*** Opening EXTRACTED INFORMATION ***

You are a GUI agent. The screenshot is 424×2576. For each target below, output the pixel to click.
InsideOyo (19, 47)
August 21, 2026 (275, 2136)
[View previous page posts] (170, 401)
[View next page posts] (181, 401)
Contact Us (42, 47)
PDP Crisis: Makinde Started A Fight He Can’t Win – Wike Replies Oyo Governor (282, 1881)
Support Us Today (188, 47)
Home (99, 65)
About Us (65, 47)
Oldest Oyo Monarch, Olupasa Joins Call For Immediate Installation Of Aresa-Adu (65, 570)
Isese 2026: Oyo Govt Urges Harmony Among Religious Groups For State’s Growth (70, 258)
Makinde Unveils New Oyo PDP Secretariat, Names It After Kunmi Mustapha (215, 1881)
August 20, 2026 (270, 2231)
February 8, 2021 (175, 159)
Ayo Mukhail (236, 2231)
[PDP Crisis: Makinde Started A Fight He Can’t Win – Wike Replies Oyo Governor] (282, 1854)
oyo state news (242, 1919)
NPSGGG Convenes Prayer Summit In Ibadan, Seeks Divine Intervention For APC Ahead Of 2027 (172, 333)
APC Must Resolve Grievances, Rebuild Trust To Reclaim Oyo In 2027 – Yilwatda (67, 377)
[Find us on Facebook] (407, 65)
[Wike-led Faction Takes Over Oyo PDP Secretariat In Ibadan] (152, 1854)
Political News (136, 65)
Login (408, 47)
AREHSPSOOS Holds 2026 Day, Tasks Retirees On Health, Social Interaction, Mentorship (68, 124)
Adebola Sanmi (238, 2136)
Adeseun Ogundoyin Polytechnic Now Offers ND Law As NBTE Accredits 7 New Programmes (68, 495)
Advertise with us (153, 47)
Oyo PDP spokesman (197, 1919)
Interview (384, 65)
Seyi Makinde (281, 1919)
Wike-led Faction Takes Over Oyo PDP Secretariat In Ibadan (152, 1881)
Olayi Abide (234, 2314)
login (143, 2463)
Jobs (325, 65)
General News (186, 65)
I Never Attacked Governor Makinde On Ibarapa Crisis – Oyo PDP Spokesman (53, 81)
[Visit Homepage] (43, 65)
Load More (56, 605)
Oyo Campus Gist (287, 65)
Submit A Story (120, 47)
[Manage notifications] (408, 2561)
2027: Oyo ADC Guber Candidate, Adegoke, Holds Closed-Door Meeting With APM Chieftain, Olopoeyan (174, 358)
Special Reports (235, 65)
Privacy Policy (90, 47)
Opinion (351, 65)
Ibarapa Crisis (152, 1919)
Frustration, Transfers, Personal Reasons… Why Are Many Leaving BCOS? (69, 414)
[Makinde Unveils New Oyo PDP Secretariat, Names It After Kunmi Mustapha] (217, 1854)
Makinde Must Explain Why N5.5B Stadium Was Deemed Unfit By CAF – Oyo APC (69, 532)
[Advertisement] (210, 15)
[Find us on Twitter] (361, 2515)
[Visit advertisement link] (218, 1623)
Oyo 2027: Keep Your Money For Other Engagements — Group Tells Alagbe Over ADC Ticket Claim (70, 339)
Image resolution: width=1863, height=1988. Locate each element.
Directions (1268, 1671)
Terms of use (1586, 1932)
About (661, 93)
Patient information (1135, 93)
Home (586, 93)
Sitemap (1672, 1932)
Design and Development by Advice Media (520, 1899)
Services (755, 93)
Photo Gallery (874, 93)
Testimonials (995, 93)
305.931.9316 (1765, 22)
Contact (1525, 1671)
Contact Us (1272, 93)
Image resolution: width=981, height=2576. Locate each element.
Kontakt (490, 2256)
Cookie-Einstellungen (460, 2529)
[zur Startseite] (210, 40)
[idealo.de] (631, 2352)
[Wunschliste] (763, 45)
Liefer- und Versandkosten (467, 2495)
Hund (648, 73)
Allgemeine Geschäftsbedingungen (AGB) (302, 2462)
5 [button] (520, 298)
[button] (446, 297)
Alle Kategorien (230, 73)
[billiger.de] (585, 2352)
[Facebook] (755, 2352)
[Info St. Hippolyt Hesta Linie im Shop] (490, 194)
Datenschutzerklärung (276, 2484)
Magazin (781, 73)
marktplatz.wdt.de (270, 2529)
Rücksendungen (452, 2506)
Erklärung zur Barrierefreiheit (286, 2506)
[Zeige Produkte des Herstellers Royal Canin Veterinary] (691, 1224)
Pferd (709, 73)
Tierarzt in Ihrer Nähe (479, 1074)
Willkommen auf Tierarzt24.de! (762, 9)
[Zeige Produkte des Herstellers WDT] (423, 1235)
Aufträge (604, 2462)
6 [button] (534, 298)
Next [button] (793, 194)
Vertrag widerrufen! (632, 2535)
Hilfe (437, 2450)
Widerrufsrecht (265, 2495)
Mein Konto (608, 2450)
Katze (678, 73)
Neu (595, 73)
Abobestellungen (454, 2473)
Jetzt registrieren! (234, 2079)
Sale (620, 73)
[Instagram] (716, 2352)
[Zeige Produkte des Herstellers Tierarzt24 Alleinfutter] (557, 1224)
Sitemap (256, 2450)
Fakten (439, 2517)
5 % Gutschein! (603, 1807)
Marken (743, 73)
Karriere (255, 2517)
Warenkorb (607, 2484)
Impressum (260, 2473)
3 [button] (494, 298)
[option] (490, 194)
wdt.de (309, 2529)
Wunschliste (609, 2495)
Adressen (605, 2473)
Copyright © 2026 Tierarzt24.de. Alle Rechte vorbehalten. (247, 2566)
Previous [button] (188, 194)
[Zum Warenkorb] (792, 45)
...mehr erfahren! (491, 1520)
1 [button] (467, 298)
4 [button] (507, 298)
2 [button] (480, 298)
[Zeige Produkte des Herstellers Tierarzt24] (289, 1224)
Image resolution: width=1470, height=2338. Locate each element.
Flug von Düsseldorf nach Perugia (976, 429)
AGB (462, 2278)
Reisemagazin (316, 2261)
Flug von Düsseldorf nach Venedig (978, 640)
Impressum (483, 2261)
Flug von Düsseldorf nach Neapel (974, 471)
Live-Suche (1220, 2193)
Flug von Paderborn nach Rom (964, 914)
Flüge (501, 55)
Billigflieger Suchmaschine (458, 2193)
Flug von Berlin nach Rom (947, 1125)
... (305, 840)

*** Closing EXTRACTED INFORMATION ***

> [TASK GOAL]: Set the material down exactly as written, starting at its first line. The line containing "Oldest Oyo Monarch, Olupasa" is the last one to include.

> [SOLUTION]:
You are a GUI agent. The screenshot is 424×2576. For each target below, output the pixel to click.
InsideOyo (19, 47)
August 21, 2026 (275, 2136)
[View previous page posts] (170, 401)
[View next page posts] (181, 401)
Contact Us (42, 47)
PDP Crisis: Makinde Started A Fight He Can’t Win – Wike Replies Oyo Governor (282, 1881)
Support Us Today (188, 47)
Home (99, 65)
About Us (65, 47)
Oldest Oyo Monarch, Olupasa Joins Call For Immediate Installation Of Aresa-Adu (65, 570)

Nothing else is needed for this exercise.